• **TASK INPUT**

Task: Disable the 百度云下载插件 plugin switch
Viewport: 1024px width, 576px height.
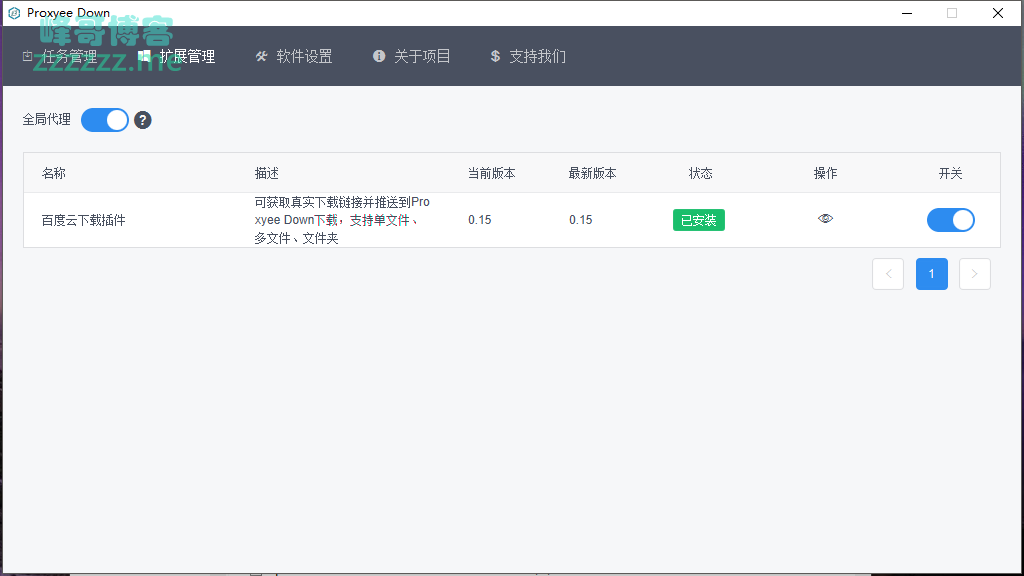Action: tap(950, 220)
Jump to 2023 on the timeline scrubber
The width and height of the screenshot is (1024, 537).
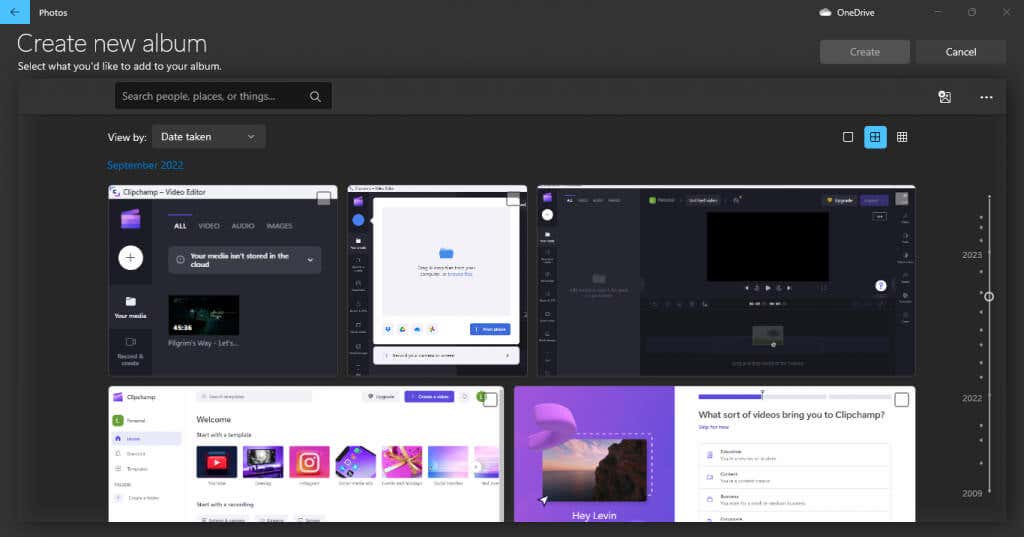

--

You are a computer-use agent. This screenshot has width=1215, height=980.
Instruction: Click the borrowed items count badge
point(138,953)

• **REQUIRED WORK**
Output the data from the line containing "Task: Disable the 百度云下载插件 plugin switch" up to and including the line containing "The width and", reproducing those lines exactly and leaving the pictures out.

• **TASK OUTPUT**
Task: Disable the 百度云下载插件 plugin switch
Viewport: 1024px width, 576px height.
Action: tap(950, 220)
Jump to 2023 on the timeline scrubber
The width and height of the screenshot is (1024, 537).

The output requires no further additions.